The benefit of the electoral college is that the president-elect must seek out widespread support, and not just stack up large majorities in certain geographical segments of the country.
Sort of. It can also mean that the person that a majority wanted may possibly lose. While very far-fetched, the following is something that can theoretically mean a Democratic victory:
Democrat: 271 EVs, 28%
Republican: 268 EVs, 71%
At the moment, I can't think of a way to prevent both the possibility of a person winning with only a concentrated but super-strong base of support and the possibility of a person winning while the majority, or at least plurality, supported the other person. I'm not even sure if one exists, although I may delve into the question further now that it's been raised, as I feel it's an interesting one. It mainly depends, however, on which possibility you feel is the worst, with regards to which system you feel is better. There's no universally "best" system.
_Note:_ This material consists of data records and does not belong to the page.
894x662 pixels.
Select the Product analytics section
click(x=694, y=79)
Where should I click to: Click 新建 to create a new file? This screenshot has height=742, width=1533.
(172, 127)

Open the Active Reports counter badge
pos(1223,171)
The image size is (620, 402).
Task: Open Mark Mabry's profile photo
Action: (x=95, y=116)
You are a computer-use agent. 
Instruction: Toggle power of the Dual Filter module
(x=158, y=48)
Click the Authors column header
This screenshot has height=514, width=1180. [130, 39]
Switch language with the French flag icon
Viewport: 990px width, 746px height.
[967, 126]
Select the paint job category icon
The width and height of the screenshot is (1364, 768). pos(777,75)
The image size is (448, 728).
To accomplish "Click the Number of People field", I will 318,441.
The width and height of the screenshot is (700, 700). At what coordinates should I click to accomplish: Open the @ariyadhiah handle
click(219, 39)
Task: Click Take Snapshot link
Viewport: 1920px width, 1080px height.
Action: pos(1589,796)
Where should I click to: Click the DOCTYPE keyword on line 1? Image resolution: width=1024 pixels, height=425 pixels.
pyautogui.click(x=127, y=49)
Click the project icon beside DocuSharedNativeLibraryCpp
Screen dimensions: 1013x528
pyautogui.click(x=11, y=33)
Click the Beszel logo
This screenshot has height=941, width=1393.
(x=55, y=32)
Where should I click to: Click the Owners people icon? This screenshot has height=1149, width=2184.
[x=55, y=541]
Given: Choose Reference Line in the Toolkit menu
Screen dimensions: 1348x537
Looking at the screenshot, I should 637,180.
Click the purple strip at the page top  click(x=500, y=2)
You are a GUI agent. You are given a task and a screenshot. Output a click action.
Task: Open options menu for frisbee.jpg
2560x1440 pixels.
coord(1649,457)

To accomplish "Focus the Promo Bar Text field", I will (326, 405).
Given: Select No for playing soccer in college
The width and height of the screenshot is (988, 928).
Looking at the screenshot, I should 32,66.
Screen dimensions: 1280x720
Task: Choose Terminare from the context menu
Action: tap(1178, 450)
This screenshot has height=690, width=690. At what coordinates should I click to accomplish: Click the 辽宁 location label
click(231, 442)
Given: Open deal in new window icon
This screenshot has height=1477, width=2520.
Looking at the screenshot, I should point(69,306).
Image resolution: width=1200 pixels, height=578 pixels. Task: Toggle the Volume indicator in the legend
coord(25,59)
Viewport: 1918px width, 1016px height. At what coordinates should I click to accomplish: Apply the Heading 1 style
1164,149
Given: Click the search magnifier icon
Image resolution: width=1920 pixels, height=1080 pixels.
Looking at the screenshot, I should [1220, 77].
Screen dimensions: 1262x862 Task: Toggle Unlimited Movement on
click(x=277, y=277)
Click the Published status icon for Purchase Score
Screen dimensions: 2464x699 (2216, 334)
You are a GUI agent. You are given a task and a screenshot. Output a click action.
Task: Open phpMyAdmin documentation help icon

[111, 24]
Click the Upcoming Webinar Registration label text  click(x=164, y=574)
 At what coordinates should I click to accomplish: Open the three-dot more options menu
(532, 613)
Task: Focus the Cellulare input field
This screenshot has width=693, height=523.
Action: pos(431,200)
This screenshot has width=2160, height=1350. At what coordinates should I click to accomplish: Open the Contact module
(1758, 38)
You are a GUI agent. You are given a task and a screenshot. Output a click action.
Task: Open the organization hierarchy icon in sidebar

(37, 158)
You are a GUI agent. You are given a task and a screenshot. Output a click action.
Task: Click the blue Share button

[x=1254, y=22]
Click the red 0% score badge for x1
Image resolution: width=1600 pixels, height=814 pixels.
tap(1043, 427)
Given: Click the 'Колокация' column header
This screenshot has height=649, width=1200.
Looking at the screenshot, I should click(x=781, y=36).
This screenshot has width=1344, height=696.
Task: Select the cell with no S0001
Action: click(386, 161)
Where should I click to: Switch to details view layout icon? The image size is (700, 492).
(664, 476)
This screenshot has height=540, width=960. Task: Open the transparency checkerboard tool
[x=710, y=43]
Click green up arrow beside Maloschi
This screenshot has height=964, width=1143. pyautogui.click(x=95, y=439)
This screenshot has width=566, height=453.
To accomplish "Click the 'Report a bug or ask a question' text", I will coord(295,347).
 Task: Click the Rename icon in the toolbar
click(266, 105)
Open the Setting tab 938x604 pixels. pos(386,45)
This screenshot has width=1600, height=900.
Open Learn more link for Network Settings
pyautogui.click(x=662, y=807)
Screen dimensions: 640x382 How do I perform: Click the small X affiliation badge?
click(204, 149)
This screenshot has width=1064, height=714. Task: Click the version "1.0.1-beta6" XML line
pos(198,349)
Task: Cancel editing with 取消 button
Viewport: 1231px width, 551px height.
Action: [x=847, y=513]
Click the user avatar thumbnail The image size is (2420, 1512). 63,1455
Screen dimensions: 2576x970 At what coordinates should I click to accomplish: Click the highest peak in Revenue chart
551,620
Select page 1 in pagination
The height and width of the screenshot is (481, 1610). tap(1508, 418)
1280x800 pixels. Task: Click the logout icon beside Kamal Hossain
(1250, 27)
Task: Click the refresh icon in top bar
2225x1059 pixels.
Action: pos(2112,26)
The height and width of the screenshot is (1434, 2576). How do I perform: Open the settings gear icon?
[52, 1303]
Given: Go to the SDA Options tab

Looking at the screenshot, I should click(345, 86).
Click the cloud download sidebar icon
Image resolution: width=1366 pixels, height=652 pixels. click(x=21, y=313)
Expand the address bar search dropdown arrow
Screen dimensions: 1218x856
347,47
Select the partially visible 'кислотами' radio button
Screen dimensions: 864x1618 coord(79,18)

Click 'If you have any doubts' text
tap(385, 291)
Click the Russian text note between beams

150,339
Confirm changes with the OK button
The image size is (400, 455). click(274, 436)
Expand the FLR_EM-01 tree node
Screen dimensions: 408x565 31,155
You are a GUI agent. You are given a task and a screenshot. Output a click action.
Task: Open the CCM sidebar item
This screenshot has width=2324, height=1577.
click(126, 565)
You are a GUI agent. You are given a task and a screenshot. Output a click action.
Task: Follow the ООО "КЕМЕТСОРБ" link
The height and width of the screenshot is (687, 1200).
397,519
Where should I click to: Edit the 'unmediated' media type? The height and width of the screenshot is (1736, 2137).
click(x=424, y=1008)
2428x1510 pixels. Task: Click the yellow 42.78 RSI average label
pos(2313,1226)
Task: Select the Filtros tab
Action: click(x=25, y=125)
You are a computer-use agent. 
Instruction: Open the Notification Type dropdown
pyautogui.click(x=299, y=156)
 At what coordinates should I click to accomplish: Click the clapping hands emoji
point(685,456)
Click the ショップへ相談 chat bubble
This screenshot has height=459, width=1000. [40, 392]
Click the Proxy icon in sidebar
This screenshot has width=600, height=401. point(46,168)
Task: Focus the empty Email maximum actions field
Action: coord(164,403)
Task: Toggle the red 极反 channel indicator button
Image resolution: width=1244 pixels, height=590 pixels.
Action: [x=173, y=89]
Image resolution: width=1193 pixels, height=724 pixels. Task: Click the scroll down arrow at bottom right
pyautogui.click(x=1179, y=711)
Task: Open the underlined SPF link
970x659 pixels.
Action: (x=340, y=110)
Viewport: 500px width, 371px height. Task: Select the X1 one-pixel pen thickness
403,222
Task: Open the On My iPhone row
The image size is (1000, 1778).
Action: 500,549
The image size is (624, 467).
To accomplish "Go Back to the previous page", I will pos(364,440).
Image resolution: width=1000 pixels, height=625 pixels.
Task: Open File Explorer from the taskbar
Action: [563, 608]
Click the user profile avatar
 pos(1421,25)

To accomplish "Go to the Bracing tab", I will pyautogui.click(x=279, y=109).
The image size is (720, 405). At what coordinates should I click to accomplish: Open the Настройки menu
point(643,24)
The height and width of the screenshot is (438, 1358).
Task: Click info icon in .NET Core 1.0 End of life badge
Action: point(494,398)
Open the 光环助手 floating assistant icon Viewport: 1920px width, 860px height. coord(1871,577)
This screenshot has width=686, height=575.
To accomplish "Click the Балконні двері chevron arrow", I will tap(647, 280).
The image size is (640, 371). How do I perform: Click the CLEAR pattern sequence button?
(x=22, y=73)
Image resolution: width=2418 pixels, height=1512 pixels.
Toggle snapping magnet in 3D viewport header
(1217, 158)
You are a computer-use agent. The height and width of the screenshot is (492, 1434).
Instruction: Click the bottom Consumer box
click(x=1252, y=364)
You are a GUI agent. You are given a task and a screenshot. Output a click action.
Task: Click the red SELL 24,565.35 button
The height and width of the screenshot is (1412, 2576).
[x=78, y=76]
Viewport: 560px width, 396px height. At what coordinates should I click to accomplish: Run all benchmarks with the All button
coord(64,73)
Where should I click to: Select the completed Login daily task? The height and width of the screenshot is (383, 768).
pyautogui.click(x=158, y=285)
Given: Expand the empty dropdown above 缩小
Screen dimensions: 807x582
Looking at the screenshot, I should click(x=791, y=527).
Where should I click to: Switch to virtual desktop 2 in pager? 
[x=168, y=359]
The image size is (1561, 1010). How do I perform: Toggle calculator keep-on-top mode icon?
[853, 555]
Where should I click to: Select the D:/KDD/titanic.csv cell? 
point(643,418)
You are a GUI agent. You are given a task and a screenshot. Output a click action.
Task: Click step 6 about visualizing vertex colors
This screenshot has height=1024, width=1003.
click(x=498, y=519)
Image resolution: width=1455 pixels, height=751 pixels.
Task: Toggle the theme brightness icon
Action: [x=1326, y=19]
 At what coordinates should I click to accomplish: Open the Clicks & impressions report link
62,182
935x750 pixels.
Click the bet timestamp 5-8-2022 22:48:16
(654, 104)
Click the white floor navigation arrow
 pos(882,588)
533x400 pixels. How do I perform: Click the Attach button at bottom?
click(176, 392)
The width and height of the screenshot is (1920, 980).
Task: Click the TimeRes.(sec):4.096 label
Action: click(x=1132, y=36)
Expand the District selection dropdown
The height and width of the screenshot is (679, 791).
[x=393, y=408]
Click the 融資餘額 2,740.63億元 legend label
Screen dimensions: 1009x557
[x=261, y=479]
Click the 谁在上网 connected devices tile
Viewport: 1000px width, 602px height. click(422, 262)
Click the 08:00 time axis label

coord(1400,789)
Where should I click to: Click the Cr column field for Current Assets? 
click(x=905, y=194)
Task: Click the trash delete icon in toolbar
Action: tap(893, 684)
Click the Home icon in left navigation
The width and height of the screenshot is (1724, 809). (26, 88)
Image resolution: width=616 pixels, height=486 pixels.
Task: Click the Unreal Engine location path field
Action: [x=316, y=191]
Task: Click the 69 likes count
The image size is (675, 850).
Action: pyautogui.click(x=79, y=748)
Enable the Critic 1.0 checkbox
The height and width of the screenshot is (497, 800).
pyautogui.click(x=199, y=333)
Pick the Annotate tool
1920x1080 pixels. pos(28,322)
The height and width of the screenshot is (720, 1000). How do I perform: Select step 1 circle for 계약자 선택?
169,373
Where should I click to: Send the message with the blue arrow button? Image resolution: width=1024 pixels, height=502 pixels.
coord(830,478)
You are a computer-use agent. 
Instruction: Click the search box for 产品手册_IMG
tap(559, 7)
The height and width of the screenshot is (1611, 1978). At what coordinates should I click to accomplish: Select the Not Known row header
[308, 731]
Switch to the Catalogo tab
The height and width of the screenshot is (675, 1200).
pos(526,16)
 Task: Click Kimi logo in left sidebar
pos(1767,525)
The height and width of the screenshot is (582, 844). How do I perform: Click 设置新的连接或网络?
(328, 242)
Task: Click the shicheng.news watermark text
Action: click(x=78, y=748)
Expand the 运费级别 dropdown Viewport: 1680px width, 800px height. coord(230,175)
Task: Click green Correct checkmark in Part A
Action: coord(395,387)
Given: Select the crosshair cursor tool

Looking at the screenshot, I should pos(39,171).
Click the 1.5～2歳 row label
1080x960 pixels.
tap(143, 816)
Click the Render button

The other issue is this: suppose there was some mass exodus of people in the direction of, say, California and Texas, resulting in the following map:
This is obviously even more lopsided and clustered, but this is still nevertheless a 270-268 Democratic win, even though there is hardly any broad support whatsoever. Since the electoral college does take population into account, it does not
always require broad support. Even in the first example using the EV numbers as they were in 2004, broad support is not
really attained.
The other issue with the electoral college is stuff like the following. Here's the results from the 2004 election:
Shift only a few votes in one state and you get this:
Kerry still loses the popular vote by a considerable margin, but all of a sudden he's won the election. If you don't like the variance in only one state, then give Kerry a 1.11% swing nation-wide - the same effect happens, in which Kerry loses the popular vote but wins the election.
The electoral college has the tendency to really exaggerate state results - winning by only one vote means that you get everything and that the loser gets nothing, even though support in the state is, in reality, about dead even.